» **BLOQUE DE TEXTO**
.....
Ciencias y letras
«Aprendizaje exigente; rigor intelectual; también austeridad y pulcritud, elegancia en el lenguaje y decoro en el comportamiento; respeto y compromiso hacia los demás; sentido común y razón práctica para enfocar los problemas; admiración crítica hacia nuestra Historia; fidelidad a las personas y las convicciones; honradez, porque no todo sirve para conseguir el triunfo; espíritu abierto al mundo, cosmópolis en sentido clásico… ¡Cuántos objetivos apasionantes!»
CUENTA una leyenda de origen platónico que el sabio astrónomo de Mileto (acaso Tales, el primer filósofo) cayó por distracción a un pozo mientras contemplaba las estrellas. Su joven sirvienta tracia se rio a carcajadas del maestro. Un libro excelente de Hans Blumenberg construye a partir de la famosa anécdota una brillante historia de la teoría y la práctica como dialéctica de la civilización occidental. Los proyectos de algunos políticos con cartera ministerial sitúan ante la opinión pública el viejo debate sobre los planes de estudios. ¿Qué deben aprender los escolares en esos años determinantes para su formación? Todo apunta a que la Filosofía y las Humanidades saldrán derrotadas una vez más, con especial peligro en algunos territorios para la lengua española. Pero también se escuchan quejas desde el área de las Matemáticas y las ciencias ‘duras’. Ciertas perspectivas de moda, probablemente efímera, desplazan a las grandes cuestiones religiosas, filosóficas o científicas. Grave error, porque las lagunas en los años de formación no se recuperan nunca. El resultado será –lo es ya– una desigualdad creciente entre los alumnos, cuando en apariencia se pretende lo contrario. Los hijos criados en familias responsables gozarán del privilegio de conocer las bellas artes y las buenas letras y de aprender con rigor las lenguas universales –incluida la nuestra– que les permitan manejarse con soltura en la sociedad global. Familias con sentido de responsabilidad, repito, y no necesariamente ricas o elitistas. Los demás alumnos quedan rezagados, y solo un gran esfuerzo personal les permitirá recuperar a medias el tiempo perdido. Las ideas permanecen. Las ocurrencias, incluso si son ingeniosas, solo sirven para pasar el rato...
.....
» **LISTADO FACILITADO**
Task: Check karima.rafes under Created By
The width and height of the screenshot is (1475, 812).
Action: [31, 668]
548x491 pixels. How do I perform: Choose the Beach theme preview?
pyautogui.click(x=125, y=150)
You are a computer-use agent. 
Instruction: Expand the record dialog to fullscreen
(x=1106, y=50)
.....
» **TAREAS PROPUESTAS**
**a)** Enumera las áreas de estudio que, según el texto «Ciencias y letras», saldrán derrotadas o desde las que se escuchan quejas por los nuevos planes de estudios.
**b)** Responde a estas preguntas con datos del texto «Ciencias y letras»:
(i) ¿Quién se rio a carcajadas del astrónomo de Mileto cuando cayó al pozo?
(ii) ¿Qué lengua corre especial peligro en algunos territorios?
(iii) ¿Qué es lo que solo sirve para pasar el rato?
**c)** Escribe la continuación del texto «Ciencias y letras» a partir de su última frase.

» **LISTA DE RESPUESTAS**
**a)** Filosofía, Humanidades, Matemáticas y ciencias «duras».

**b)**
(i) Su joven sirvienta tracia.
(ii) La lengua española.
(iii) Las ocurrencias, incluso si son ingeniosas.

**c)**
La competencia por la primacía entre los gremios académicos es un lugar común en la Historia. El logos desplaza a la magia y al hechicero de la tribu. Con gran esfuerzo, por cierto: todavía en el Renacimiento, humanistas doctos y elocuentes citan con admiración al Hermes «tres veces grande» y nada menos que Newton traduce la tabla Esmeralda, notoriamente falsa y carente de base científica. Teólogos, filósofos y juristas; filólogos y humanistas; científicos ‘stricto sensu’; economistas, historiadores, ingenieros, sociólogos y ahora politólogos; expertos en comunicación y gurús de las nuevas tecnologías; siempre los poetas y literatos; también los artistas y arquitectos: unos y otros han intentado (hemos intentado) durante siglos ganar posiciones que nos acercan al poder y la gloria, con éxito discreto. Con la singularidad de que nadie gana por aplastamiento, y de ahí se sigue un peculiar efecto acumulativo que hace crecer sin límites el número de aspirantes al ‘trivium’ y al ‘cuadrivium’, los viejos planes de estudios en la Europa culta. Hay otros colegas que vienen de camino, sospecho. A veces, la conjunción de sabios produce personajes vanidosos y antipáticos: caen en el ensimismamiento; citan solo a su círculo de afines; el lenguaje refinado deja de ser elegante y se convierte en rebuscado y críptico. O bien al revés, buscan el éxito fácil y se sitúan al alcance del gran público. Naturalmente, tienen mayor eco: una tesis rigurosa es menos excitante porque se aproxima más al mundo real, prosaico sin remedio.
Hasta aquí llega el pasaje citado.